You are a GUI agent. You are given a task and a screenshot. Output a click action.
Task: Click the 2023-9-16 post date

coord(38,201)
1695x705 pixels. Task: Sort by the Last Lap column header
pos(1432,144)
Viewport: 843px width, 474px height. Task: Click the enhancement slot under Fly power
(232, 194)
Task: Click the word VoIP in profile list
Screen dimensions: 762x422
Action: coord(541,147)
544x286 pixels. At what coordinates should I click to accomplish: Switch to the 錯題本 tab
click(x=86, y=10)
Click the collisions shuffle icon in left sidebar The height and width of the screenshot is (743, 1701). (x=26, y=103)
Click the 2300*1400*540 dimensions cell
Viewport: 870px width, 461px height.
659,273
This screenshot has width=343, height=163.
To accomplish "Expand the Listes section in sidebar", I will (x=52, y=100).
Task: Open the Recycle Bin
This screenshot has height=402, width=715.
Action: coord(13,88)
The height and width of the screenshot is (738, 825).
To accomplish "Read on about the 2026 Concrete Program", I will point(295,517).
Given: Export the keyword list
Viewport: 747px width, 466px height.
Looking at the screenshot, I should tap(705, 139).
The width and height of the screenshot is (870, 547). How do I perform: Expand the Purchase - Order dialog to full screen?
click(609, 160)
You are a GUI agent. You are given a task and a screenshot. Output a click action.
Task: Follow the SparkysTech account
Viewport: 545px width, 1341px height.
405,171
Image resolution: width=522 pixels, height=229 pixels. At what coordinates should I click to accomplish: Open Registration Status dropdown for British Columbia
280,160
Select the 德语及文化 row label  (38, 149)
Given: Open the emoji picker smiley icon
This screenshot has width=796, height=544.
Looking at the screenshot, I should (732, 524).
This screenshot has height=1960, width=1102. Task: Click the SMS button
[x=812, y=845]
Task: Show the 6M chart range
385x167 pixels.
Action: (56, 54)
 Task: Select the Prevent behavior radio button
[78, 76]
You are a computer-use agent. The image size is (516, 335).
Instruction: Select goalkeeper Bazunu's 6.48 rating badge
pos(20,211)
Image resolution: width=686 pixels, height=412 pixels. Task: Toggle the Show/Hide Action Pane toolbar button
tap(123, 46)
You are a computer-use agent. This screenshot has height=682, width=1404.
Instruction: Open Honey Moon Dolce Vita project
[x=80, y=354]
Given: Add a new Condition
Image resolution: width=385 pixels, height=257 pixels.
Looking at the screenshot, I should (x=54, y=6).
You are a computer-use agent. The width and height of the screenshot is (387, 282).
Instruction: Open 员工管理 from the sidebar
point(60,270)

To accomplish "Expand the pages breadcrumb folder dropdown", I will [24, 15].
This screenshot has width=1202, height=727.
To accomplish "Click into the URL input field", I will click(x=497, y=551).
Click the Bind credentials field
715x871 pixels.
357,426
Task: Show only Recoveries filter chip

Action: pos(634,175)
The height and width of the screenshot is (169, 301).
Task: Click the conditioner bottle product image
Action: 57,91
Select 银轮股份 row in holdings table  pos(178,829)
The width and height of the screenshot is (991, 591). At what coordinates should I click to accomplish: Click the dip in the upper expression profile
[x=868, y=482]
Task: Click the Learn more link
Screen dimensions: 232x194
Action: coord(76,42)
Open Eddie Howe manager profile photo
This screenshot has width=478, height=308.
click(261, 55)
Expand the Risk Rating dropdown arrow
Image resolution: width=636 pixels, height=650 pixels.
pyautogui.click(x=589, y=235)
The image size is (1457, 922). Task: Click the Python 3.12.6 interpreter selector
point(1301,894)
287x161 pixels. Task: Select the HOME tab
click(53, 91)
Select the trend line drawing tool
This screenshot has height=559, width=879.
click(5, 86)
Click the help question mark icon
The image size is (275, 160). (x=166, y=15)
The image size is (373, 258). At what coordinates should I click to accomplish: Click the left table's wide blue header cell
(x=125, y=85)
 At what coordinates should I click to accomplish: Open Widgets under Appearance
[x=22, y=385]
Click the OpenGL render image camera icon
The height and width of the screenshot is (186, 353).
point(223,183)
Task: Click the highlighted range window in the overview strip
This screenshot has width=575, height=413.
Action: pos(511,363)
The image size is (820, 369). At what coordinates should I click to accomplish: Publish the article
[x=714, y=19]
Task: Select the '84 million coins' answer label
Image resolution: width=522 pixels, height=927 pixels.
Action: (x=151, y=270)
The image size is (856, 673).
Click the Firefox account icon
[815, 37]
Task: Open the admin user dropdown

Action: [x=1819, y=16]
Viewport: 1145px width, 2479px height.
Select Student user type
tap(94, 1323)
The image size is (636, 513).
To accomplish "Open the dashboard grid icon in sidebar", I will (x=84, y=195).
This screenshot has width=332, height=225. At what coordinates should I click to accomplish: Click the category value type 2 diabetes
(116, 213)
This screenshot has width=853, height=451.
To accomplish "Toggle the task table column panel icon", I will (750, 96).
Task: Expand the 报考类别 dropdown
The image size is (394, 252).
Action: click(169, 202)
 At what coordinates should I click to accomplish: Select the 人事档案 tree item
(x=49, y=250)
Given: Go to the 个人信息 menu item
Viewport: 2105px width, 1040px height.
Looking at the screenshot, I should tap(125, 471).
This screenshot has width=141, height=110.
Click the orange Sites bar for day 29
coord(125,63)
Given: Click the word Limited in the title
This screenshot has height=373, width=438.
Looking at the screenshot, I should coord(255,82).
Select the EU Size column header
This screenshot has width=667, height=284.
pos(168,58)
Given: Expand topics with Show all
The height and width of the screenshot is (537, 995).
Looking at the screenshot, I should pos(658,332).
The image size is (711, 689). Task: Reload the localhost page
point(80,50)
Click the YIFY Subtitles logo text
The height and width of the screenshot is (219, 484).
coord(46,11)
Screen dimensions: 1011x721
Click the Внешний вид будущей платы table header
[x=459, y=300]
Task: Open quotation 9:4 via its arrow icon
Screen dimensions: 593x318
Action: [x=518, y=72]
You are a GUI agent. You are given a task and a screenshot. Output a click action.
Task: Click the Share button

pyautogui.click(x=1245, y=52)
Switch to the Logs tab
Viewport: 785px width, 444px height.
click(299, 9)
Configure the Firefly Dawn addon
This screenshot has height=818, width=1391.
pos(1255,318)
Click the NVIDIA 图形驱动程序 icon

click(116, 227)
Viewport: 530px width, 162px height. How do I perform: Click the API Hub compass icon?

■ ■ ■ ■ ■ ■ ■

# WORK INSTRUCTIONS
Copy the records above verbatim, starting at the line that contains "Image resolution: width=522 pixels, height=229" and ending at the line that contains "Select 银轮股份 row".

# RIGHT ANSWER
Image resolution: width=522 pixels, height=229 pixels. At what coordinates should I click to accomplish: Open Registration Status dropdown for British Columbia
280,160
Select the 德语及文化 row label  (38, 149)
Given: Open the emoji picker smiley icon
This screenshot has width=796, height=544.
Looking at the screenshot, I should (732, 524).
This screenshot has height=1960, width=1102. Task: Click the SMS button
[x=812, y=845]
Task: Show the 6M chart range
385x167 pixels.
Action: (56, 54)
 Task: Select the Prevent behavior radio button
[78, 76]
You are a computer-use agent. The image size is (516, 335).
Instruction: Select goalkeeper Bazunu's 6.48 rating badge
pos(20,211)
Image resolution: width=686 pixels, height=412 pixels. Task: Toggle the Show/Hide Action Pane toolbar button
tap(123, 46)
You are a computer-use agent. This screenshot has height=682, width=1404.
Instruction: Open Honey Moon Dolce Vita project
[x=80, y=354]
Given: Add a new Condition
Image resolution: width=385 pixels, height=257 pixels.
Looking at the screenshot, I should (x=54, y=6).
You are a computer-use agent. The width and height of the screenshot is (387, 282).
Instruction: Open 员工管理 from the sidebar
point(60,270)

To accomplish "Expand the pages breadcrumb folder dropdown", I will [24, 15].
This screenshot has width=1202, height=727.
To accomplish "Click into the URL input field", I will click(x=497, y=551).
Click the Bind credentials field
715x871 pixels.
357,426
Task: Show only Recoveries filter chip

Action: pos(634,175)
The height and width of the screenshot is (169, 301).
Task: Click the conditioner bottle product image
Action: 57,91
Select 银轮股份 row in holdings table  pos(178,829)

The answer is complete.